If you build a home where it’s unlivable, on what grounds to you complain when you can’t live there?
First and foremost: any preventable death is tragic. The goal of this post is to prevent deaths while making people’s lives more safe, secure, and healthy. Any reading to the contrary misunderstands me.
You’ve seen tragic headlines of people not surviving difficult environmental conditions. A couple recent ones from Phoenix include ‘This should be a necessity’: Hundreds in Phoenix area die at home without air conditioning and Lack of air conditioning in metro Phoenix can kill. These are the recent victims. Some quotes from the articles:
On July 1, 2021, Louis Hernandez Jr. woke in a house already sweltering from the blazing summer heat. His air conditioner had failed the day before, and inside their Peoria home, he waited for the repairman to arrive.
Outside, by noon it hit 100 degrees. And at 2:45 p.m., the outside air rose to 104 degrees. Inside, Hernandez slipped into delirium. Forty minutes later, Hernandez, 53, died of environmental heat exposure and morbid obesity. The repairman never arrived.
In the scorching summers of the Valley, a broken air conditioner can become a death sentence.
and
The repair tech asked the apartment manager to check on Carol. Outside, it was 109 degrees. Inside, 96 degrees. The temporary cooling unit the repair tech had given her had tripped the circuit breaker. Kempiak’s body was already decomposing.
and, what seems unbelievable to the point that I suspect a typo:
Matt Nelson, a 58-year-old technician, died this summer after working on a call in Dewey. According to his family’s GoFundMe, the attic where he worked that July day reached over 150 degrees.
One piece also says, “Their deaths were preventable.“

Relying on fallible technology means causing the results when it fails
Can you name a technology with many moving parts that wear out, that often consumes the most power in a home, and that only trained experts can repair that never breaks down?
Every preventable death is tragic. I want humans to flourish. I want to prevent preventable deaths, which is most of what I work on. Putting the lives of millions of people on a tightrope hovering over death, even if they’re comfortable as long as everything works, causes preventable deaths. If people can’t live somewhere, it’s a mistake to build homes and cities there. Yes, no place is perfectly safe forever, but building homes and cities in the middle of a desert is a world of difference from building them in the midst of fertile, arable land with a river nearby.
Relying on technology that pollutes and depletes means you’re hurting people
In my opinion more important than relying on fallible technology, using technology that hurts other people, as polluting and depleting do, means you’re hurting people just to live. Before about a century ago, nearly nobody polluted or depleted like today’s scale. We don’t have to pollute or deplete—that is, we don’t have to hurt people—just to live. Our culture may make them difficult to avoid, but they aren’t necessary for life.
If we choose to build homes or move to ones that require polluting and depleting, it seems to me that we take responsibility for the harms we cause.
Ghost towns
My father drove my sisters and me across the country when we were kids.
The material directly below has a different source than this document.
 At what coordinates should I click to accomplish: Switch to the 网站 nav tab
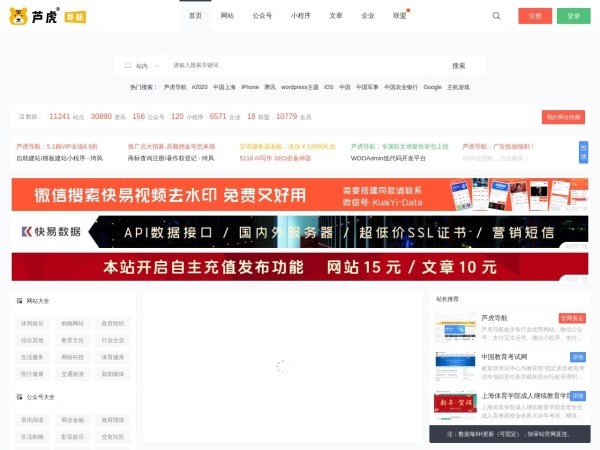[x=227, y=16]
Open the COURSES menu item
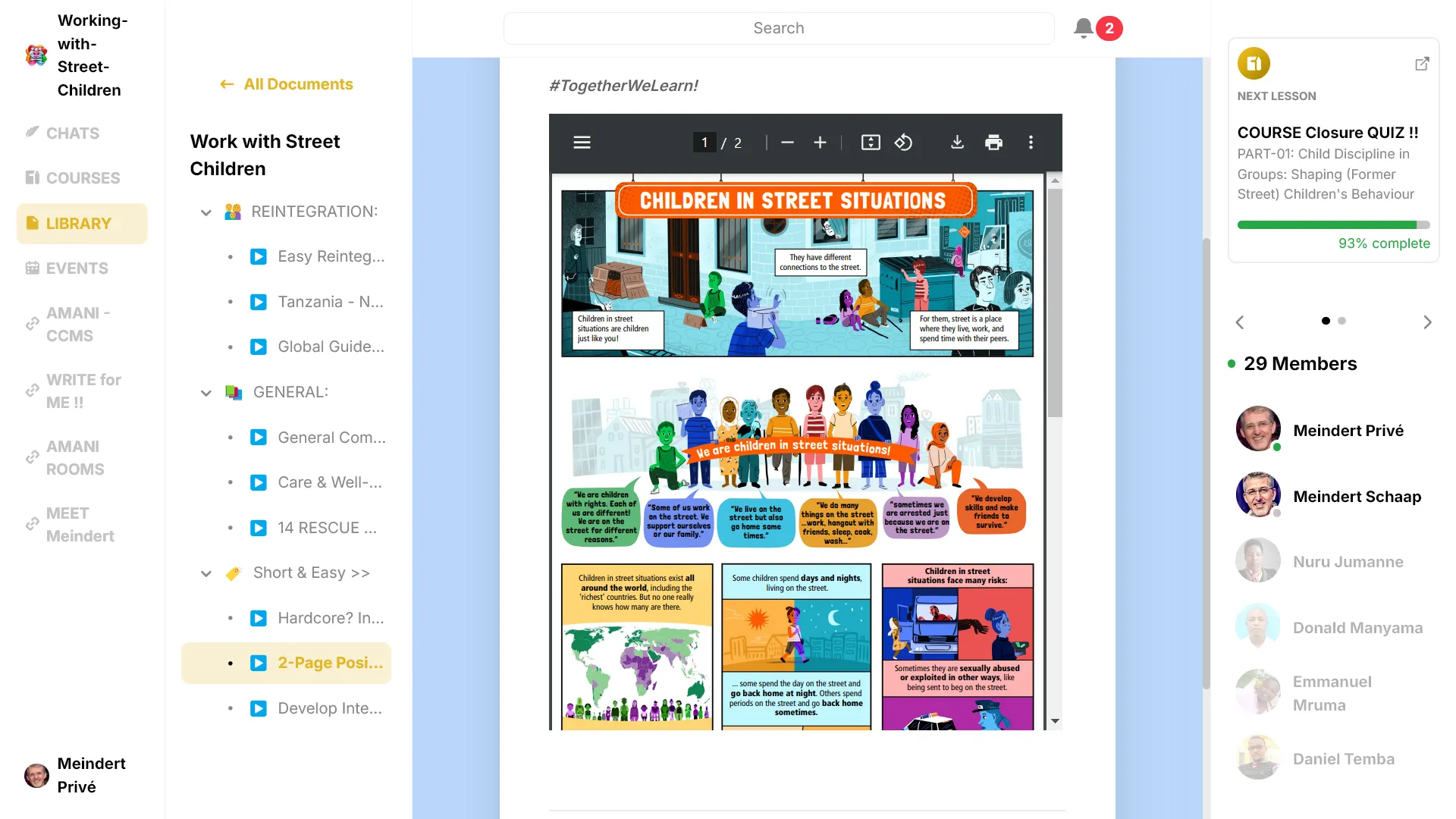 (83, 178)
I remember passing through a few ghost towns out west, remnants from gold rushes. When the gold ran out or didn’t pan out in the first place, should we have kept those towns indefinitely and kept growing them just because they existed?
No, when physical conditions made them no longer viable, people moved out.
If cities like Phoenix cease to become viable, if they ever were, there is no shame in them becoming ghost towns in time. Some may claim there is no place to house a whole city of people. If so, that person is claiming the region, nation, or world is overpopulated. They imply that many people’s lives depend on fallible technology, which means low safety and security.
If you dig a hole and are stuck but want to get out, stop digging.
If a society builds a city in the desert, it can’t complain when the cost to maintain it gets too high. If you value human life and society, don’t build cities in deserts. If you already have and want to save lives, maintaining the city and its population works against saving lives. That’s compassion and empathy speaking, the opposite of heartlessness, based in hands-on practical experience, not wishful thinking.